The song's stream-of-consciousness style presents a series of desires and frustrations, with Morissette listing what she wants from a partner and from life, including honesty, understanding, and the freedom to be herself without judgment. Rather than focusing on a single narrative, the lyrics capture a restless, introspective state of mind, moving rapidly between vulnerability and self-assertion.

==Critical reception==
Helen Lamont from Smash Hits gave "All I Really Want" five out of five and named it Best New Single, writing, "Aww, wow! This is fantastic! This is definitely the strangest Single of the Fortnight — and the best. Alanis growls her way through from start to finish, squealing over a dancebeat and tripping over her words. Her vocals are—uh—distinctive (the closest thing is Dolores from The Cranberries), but when you get past all the gimmicky fancy bits, what you've left with is still a brilliant, original tune. There's not many bands who can do both, because having both makes a top song indeed."

==Music video==
The song has no official video, but there was a promo video that contained footage from concerts and the videos for "You Oughta Know" and "Hand in My Pocket".

==Track listing==
The following tracks were included on the CD single release:
1. "All I Really Want" – 4:42
2. "Ironic" (live from Sydney) – 4:34
3. "Hand in My Pocket" (live from Brisbane) – 4:34

==Personnel==
Source:

- Alanis Morissette – vocals, harmonica
- Glen Ballard – guitar, keyboards, programming
- Gota Yashiki – groove activator

==Charts==

===Weekly charts===

| Chart (1995–1997) | Peak position |
|---|---|
| Australia (ARIA) | 40 |
| Scotland Singles (OCC) | 58 |
| UK Singles (OCC) | 59 |
| UK Airplay (Music Week) | 19 |
| US Radio Songs (Billboard) | 65 |
| US Alternative Airplay (Billboard) | 14 |
| US Active Rock (Radio & Records) | 31 |
| US Adult Alternative (Radio & Records) | 26 |
| US Alternative (Radio & Records) | 14 |
| US Rock (Radio & Records) | 45 |

===Year-end charts===

| Chart (1996) | Position |
|---|---|
| US Modern Rock Tracks (Billboard) | 97 |

==Covers==
In 2011, jazz musician Louis Durra recorded a version of "All I Really Want" with DJ Rob Swift, which appeared on the Tangled Up In Blue EP and the album Arrogant Doormats.

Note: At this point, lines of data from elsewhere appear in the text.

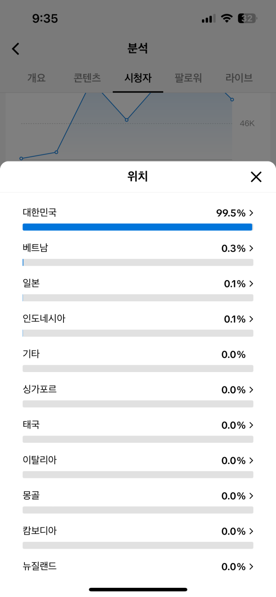Open the 태국 location row
276x597 pixels.
tap(138, 431)
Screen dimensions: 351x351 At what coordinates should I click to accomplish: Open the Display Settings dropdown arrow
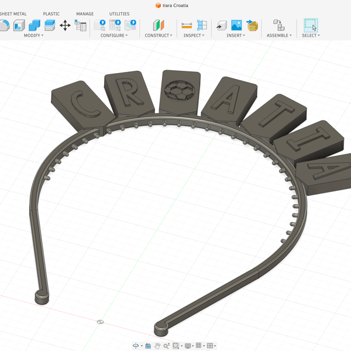tap(192, 346)
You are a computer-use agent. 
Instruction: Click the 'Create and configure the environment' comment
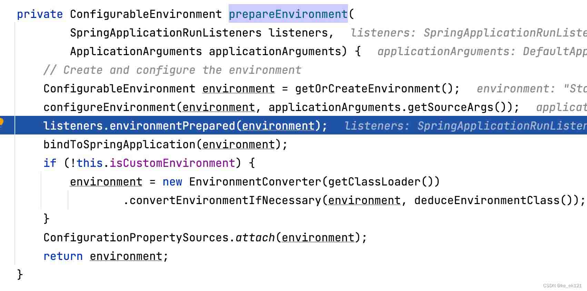tap(172, 70)
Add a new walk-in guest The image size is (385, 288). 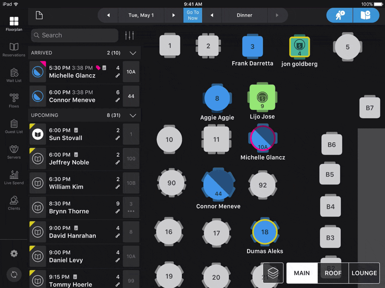(339, 15)
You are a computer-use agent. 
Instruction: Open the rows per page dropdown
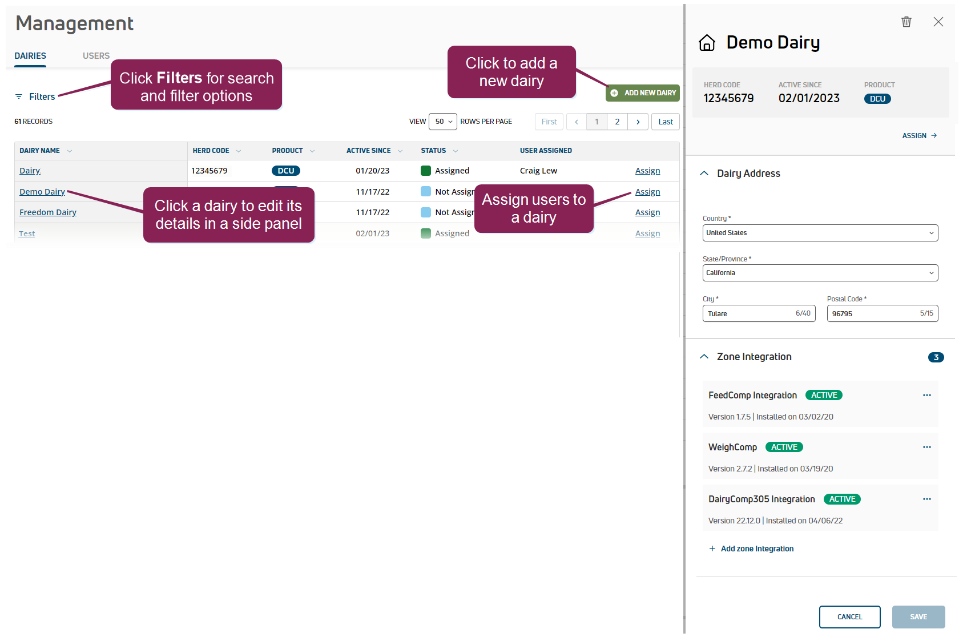coord(442,122)

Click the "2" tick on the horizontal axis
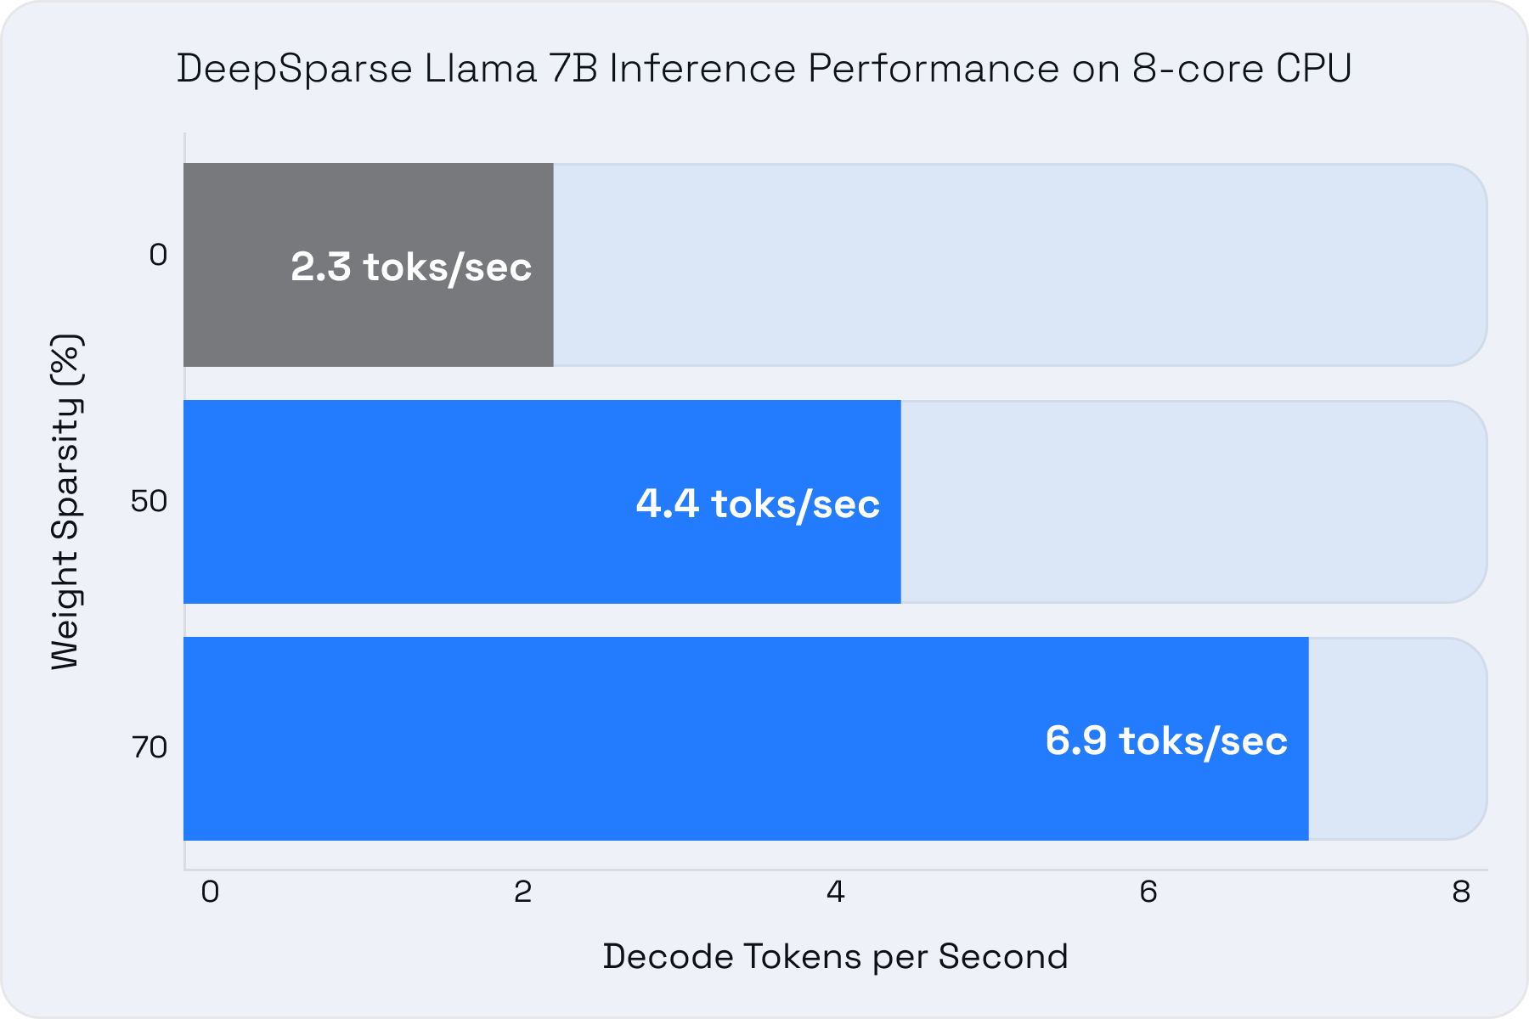(522, 892)
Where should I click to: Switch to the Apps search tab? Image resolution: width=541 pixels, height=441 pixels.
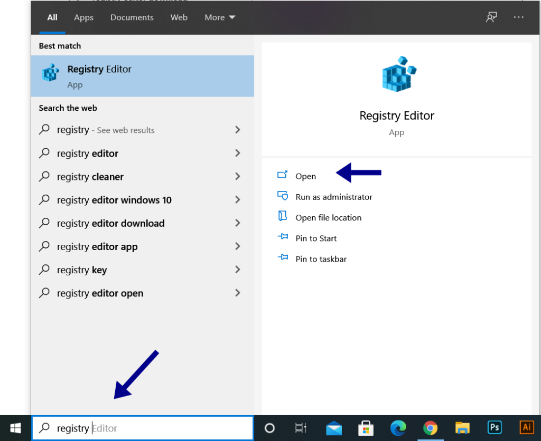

In 2020, Melbourne electronic artist Sui Zhen released a cover of the song for the Remote Control Records compilation Bloom and Simmer. Zhen explained that she chose the track because the lyrics resonated with her, noting that despite over 20 years since purchasing Jagged Little Pill, she could still remember all the words.

The song has also been performed by the cast of the Jagged Little Pill (musical), which premiered in 2018, and has been covered by instrumental groups including Vitamin String Quartet.